Copy out every line of the listing below without changing anything.

--- Start RAW RECORDS ---

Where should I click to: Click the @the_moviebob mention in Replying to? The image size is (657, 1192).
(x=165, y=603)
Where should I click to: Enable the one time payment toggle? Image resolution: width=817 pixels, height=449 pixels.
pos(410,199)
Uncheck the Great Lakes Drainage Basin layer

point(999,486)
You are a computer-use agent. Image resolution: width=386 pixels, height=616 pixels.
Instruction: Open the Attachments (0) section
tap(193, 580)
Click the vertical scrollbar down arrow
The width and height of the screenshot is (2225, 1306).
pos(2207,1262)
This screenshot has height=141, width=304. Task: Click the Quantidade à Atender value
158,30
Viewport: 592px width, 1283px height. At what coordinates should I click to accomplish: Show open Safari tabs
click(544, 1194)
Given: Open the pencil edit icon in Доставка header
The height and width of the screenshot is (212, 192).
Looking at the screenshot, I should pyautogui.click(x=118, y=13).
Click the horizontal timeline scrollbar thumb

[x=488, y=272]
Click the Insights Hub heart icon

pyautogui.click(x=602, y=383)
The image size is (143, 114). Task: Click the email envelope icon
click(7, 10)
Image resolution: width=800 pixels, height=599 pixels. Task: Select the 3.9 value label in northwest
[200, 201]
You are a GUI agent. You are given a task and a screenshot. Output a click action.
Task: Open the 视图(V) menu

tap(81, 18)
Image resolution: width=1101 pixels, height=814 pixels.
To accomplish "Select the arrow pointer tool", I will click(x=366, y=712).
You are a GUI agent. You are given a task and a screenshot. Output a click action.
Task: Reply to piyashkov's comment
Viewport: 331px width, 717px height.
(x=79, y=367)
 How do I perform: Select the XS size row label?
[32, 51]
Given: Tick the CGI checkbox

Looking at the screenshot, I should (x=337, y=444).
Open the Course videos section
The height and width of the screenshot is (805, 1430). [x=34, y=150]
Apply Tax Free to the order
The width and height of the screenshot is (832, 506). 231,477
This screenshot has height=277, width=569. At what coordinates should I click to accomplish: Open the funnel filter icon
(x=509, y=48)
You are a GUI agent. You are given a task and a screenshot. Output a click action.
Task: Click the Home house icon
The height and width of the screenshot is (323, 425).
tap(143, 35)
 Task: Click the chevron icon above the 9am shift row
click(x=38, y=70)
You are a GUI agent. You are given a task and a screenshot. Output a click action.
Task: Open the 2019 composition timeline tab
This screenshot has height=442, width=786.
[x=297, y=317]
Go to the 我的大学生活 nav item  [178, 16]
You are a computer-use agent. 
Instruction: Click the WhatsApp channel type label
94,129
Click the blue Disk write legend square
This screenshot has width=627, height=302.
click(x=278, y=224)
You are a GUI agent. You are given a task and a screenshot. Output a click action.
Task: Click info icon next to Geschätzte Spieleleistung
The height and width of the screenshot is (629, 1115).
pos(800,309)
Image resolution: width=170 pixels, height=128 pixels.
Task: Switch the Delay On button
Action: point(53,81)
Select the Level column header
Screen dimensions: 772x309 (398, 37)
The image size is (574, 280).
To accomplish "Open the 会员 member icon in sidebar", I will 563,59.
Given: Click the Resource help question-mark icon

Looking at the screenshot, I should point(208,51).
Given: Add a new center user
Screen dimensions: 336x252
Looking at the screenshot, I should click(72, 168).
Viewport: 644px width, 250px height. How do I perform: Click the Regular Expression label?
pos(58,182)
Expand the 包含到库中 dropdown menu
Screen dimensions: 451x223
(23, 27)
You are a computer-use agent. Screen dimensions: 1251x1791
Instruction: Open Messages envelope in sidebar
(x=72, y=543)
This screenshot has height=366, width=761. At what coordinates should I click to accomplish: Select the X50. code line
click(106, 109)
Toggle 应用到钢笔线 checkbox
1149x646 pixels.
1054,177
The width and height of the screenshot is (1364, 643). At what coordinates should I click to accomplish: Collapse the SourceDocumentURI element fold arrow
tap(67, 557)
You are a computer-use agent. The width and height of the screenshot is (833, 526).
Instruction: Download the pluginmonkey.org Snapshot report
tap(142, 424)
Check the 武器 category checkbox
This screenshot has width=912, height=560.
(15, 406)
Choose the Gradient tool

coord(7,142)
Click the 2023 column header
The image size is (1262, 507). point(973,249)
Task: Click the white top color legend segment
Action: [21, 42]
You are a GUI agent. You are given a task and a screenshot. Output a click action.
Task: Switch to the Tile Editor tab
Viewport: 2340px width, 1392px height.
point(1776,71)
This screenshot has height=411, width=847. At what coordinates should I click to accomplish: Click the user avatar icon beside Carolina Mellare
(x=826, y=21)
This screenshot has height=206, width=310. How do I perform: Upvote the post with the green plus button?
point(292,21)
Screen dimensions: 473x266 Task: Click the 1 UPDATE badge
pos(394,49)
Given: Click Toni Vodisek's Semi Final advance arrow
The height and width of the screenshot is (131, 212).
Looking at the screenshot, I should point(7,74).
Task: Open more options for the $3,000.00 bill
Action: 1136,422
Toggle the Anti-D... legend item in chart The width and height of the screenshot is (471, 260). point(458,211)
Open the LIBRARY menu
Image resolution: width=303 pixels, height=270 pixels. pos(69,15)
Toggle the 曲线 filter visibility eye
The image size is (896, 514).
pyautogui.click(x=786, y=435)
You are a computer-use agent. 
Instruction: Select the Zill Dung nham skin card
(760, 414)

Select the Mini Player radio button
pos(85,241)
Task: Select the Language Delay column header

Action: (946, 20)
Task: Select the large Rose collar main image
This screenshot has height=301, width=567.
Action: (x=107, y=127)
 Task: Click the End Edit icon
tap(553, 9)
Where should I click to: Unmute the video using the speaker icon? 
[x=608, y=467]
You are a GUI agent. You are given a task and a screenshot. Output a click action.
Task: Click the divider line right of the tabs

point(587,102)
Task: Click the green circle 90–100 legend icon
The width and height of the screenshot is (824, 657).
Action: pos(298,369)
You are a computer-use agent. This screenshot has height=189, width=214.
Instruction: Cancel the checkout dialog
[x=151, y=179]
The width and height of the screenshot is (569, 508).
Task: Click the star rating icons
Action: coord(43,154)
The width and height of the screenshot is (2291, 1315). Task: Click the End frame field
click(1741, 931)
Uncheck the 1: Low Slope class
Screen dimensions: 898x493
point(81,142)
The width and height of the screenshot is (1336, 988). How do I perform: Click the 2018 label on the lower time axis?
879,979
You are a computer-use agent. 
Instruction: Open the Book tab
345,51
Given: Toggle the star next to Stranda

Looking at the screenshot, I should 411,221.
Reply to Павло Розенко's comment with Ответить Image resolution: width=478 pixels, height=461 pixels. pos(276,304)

--- End RAW RECORDS ---

OUTPUT FOR THIS EXERCISE:
Where should I click to: Click the @the_moviebob mention in Replying to? The image size is (657, 1192).
(x=165, y=603)
Where should I click to: Enable the one time payment toggle? Image resolution: width=817 pixels, height=449 pixels.
pos(410,199)
Uncheck the Great Lakes Drainage Basin layer

point(999,486)
You are a computer-use agent. Image resolution: width=386 pixels, height=616 pixels.
Instruction: Open the Attachments (0) section
tap(193, 580)
Click the vertical scrollbar down arrow
The width and height of the screenshot is (2225, 1306).
pos(2207,1262)
This screenshot has height=141, width=304. Task: Click the Quantidade à Atender value
158,30
Viewport: 592px width, 1283px height. At what coordinates should I click to accomplish: Show open Safari tabs
click(544, 1194)
Given: Open the pencil edit icon in Доставка header
The height and width of the screenshot is (212, 192).
Looking at the screenshot, I should pyautogui.click(x=118, y=13).
Click the horizontal timeline scrollbar thumb

[x=488, y=272]
Click the Insights Hub heart icon

pyautogui.click(x=602, y=383)
The image size is (143, 114). Task: Click the email envelope icon
click(7, 10)
Image resolution: width=800 pixels, height=599 pixels. Task: Select the 3.9 value label in northwest
[200, 201]
You are a GUI agent. You are given a task and a screenshot. Output a click action.
Task: Open the 视图(V) menu

tap(81, 18)
Image resolution: width=1101 pixels, height=814 pixels.
To accomplish "Select the arrow pointer tool", I will click(x=366, y=712).
You are a GUI agent. You are given a task and a screenshot. Output a click action.
Task: Reply to piyashkov's comment
Viewport: 331px width, 717px height.
(x=79, y=367)
 How do I perform: Select the XS size row label?
[32, 51]
Given: Tick the CGI checkbox

Looking at the screenshot, I should (x=337, y=444).
Open the Course videos section
The height and width of the screenshot is (805, 1430). [x=34, y=150]
Apply Tax Free to the order
The width and height of the screenshot is (832, 506). 231,477
This screenshot has height=277, width=569. At what coordinates should I click to accomplish: Open the funnel filter icon
(x=509, y=48)
You are a GUI agent. You are given a task and a screenshot. Output a click action.
Task: Click the Home house icon
The height and width of the screenshot is (323, 425).
tap(143, 35)
 Task: Click the chevron icon above the 9am shift row
click(x=38, y=70)
You are a GUI agent. You are given a task and a screenshot. Output a click action.
Task: Open the 2019 composition timeline tab
This screenshot has height=442, width=786.
[x=297, y=317]
Go to the 我的大学生活 nav item  [178, 16]
You are a computer-use agent. 
Instruction: Click the WhatsApp channel type label
94,129
Click the blue Disk write legend square
This screenshot has width=627, height=302.
click(x=278, y=224)
You are a GUI agent. You are given a task and a screenshot. Output a click action.
Task: Click info icon next to Geschätzte Spieleleistung
The height and width of the screenshot is (629, 1115).
pos(800,309)
Image resolution: width=170 pixels, height=128 pixels.
Task: Switch the Delay On button
Action: point(53,81)
Select the Level column header
Screen dimensions: 772x309 (398, 37)
The image size is (574, 280).
To accomplish "Open the 会员 member icon in sidebar", I will 563,59.
Given: Click the Resource help question-mark icon

Looking at the screenshot, I should point(208,51).
Given: Add a new center user
Screen dimensions: 336x252
Looking at the screenshot, I should click(72, 168).
Viewport: 644px width, 250px height. How do I perform: Click the Regular Expression label?
pos(58,182)
Expand the 包含到库中 dropdown menu
Screen dimensions: 451x223
(23, 27)
You are a computer-use agent. Screen dimensions: 1251x1791
Instruction: Open Messages envelope in sidebar
(x=72, y=543)
This screenshot has height=366, width=761. At what coordinates should I click to accomplish: Select the X50. code line
click(106, 109)
Toggle 应用到钢笔线 checkbox
1149x646 pixels.
1054,177
The width and height of the screenshot is (1364, 643). At what coordinates should I click to accomplish: Collapse the SourceDocumentURI element fold arrow
tap(67, 557)
You are a computer-use agent. The width and height of the screenshot is (833, 526).
Instruction: Download the pluginmonkey.org Snapshot report
tap(142, 424)
Check the 武器 category checkbox
This screenshot has width=912, height=560.
(15, 406)
Choose the Gradient tool

coord(7,142)
Click the 2023 column header
The image size is (1262, 507). point(973,249)
Task: Click the white top color legend segment
Action: [21, 42]
You are a GUI agent. You are given a task and a screenshot. Output a click action.
Task: Switch to the Tile Editor tab
Viewport: 2340px width, 1392px height.
point(1776,71)
This screenshot has height=411, width=847. At what coordinates should I click to accomplish: Click the user avatar icon beside Carolina Mellare
(x=826, y=21)
This screenshot has height=206, width=310. How do I perform: Upvote the post with the green plus button?
point(292,21)
Screen dimensions: 473x266 Task: Click the 1 UPDATE badge
pos(394,49)
Given: Click Toni Vodisek's Semi Final advance arrow
The height and width of the screenshot is (131, 212).
Looking at the screenshot, I should point(7,74).
Task: Open more options for the $3,000.00 bill
Action: 1136,422
Toggle the Anti-D... legend item in chart The width and height of the screenshot is (471, 260). point(458,211)
Open the LIBRARY menu
Image resolution: width=303 pixels, height=270 pixels. pos(69,15)
Toggle the 曲线 filter visibility eye
The image size is (896, 514).
pyautogui.click(x=786, y=435)
You are a computer-use agent. 
Instruction: Select the Zill Dung nham skin card
(760, 414)

Select the Mini Player radio button
pos(85,241)
Task: Select the Language Delay column header

Action: (946, 20)
Task: Select the large Rose collar main image
This screenshot has height=301, width=567.
Action: (x=107, y=127)
 Task: Click the End Edit icon
tap(553, 9)
Where should I click to: Unmute the video using the speaker icon? 
[x=608, y=467]
You are a GUI agent. You are given a task and a screenshot. Output a click action.
Task: Click the divider line right of the tabs

point(587,102)
Task: Click the green circle 90–100 legend icon
The width and height of the screenshot is (824, 657).
Action: pos(298,369)
You are a computer-use agent. This screenshot has height=189, width=214.
Instruction: Cancel the checkout dialog
[x=151, y=179]
The width and height of the screenshot is (569, 508).
Task: Click the star rating icons
Action: coord(43,154)
The width and height of the screenshot is (2291, 1315). Task: Click the End frame field
click(1741, 931)
Uncheck the 1: Low Slope class
Screen dimensions: 898x493
point(81,142)
The width and height of the screenshot is (1336, 988). How do I perform: Click the 2018 label on the lower time axis?
879,979
You are a computer-use agent. 
Instruction: Open the Book tab
345,51
Given: Toggle the star next to Stranda

Looking at the screenshot, I should 411,221.
Reply to Павло Розенко's comment with Ответить Image resolution: width=478 pixels, height=461 pixels. pos(276,304)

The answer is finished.